Psicanálise em diálogo – Nestes últimos tempos, terríveis e difíceis, frente à pós-pandemia, contaminados, não contaminados, recuperandos e recuperados, somos todos, companheiros de mesma jornada, convidados a refletir e a repensar a trajetória, o lugar do ser humano no universo, aqui e agora considerando a grande contribuição da psicanaliseem diálogo com a realidade que nos desafia.
A qualidade das relações – consigo mesmo , com os outros, com a natureza e com o mundo global é posta à prova. Quem é o ser humano e para onde vai?
INTRODUÇÃO – psicanaliseem diálogo
A psicanalise em diálogo – Por ser otimista frente à realidade – bem/mal – que permite o ser humano existir, trago comigo a máxima de Ortega Y Gasset, desde os tempos da vida universitária, quando procuro compreender, aprofundar o sentido da vida que habita cada ser humano – “o homem é o homem e a sua circunstância”.
Acredito! O ser humano traz em seu DNA a memória/herança de seus ancestrais. Somos o resultado dos muitos que nos antecederam. Portanto, evoluímos, mais distantes do instinto e mais próximos à essência da vida, dialeticamente, artífices da cultura. Valerá, cada vez mais o mantra – o que é de todos, deve ser partilhado – é a sua dignidade que descortina o melhor horizonte.
Paradoxalmente, o exercício de falar sobre a vida exige em contrapartida a generosidade de sentir e construir a vida, a espiritualidade(1) – desde suas contradições, acertos e erros, verdadeira luta pela sobrevivência. Assim caminha a humanidade – “é uma carruagem que passa deixando poeira àqueles que se encontram à beira do caminho” (…)
Hoje, de modo especial, ressignificar o sentido à vida, individual e coletiva, não é uma das tarefas mais fáceis. Vive-se uma fragmentação generalizada. Vive-se uma pluralidade de ofertas e uma diversidade de opções e caminhos. Vive-se uma sobrevivência sem compromisso com o semelhante, muitas vezes, chegando às raias da exterminação do semelhante, próximo mais próximo e do próximo “mais distante”. O “individualismo exacerbado” cresce… cada um por si, não importa. E porquê se importar?
Essa reflexão tem a pretensão de sensibilizar-se às possibilidades colaborativas da psicanalisena construção da singularidade do ser humano, quando em diálogo terapêutico com a realidade.

◆ **ATIVIDADE PROPOSTA**
Prossiga o texto sobre a psicanálise em diálogo com a realidade, começando logo após a última frase do trecho selecionado.

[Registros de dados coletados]
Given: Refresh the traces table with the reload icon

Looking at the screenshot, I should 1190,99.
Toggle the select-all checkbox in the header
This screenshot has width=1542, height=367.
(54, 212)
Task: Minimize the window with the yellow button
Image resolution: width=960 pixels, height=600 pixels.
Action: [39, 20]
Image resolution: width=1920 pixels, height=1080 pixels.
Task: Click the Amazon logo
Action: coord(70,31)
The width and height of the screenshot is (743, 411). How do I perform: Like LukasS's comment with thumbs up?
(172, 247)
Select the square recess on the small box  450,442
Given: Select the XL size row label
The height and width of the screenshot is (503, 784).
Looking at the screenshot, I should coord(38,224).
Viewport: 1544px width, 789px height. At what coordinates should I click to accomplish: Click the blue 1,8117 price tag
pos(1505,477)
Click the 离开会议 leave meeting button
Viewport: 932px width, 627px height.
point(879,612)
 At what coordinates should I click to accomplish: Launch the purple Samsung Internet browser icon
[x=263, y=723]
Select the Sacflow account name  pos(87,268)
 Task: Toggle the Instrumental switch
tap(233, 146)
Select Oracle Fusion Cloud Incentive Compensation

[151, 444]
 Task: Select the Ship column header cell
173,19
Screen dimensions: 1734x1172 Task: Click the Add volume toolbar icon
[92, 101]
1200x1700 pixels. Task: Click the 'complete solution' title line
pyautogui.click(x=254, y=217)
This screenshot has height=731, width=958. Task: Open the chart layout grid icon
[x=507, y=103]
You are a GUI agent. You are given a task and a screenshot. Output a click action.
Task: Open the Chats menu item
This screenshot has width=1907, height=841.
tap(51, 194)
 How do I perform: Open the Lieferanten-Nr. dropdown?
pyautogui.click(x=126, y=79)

◆ **RESPOSTA DA ATIVIDADE**
Primeiro, pelo resgate do “bom-humor” do bem-estar, que se perde frente ao sofrimento e segundo, pela transformação da realidade sociocultural que manipulada – coisifica a existência. Compromissos efetivos e eficazes de cuidado, autocuidado, farão diferença, no tempo, de modo exponencial.
Psicanálise em diálogo – primeiro cuidado, bem/mal.
Falar da natureza do ser humano é se dar ao exercício da “racionalização da complexidade”.
De maneira simples, o que interessa a essa reflexão é repercutir a tendência dos seres humanos em dividir a humanidade. Quem é do bem? Quem é do mal? Certamente, pessoas do bem fazem coisas boas e pessoas do mal fazem coisas ruins.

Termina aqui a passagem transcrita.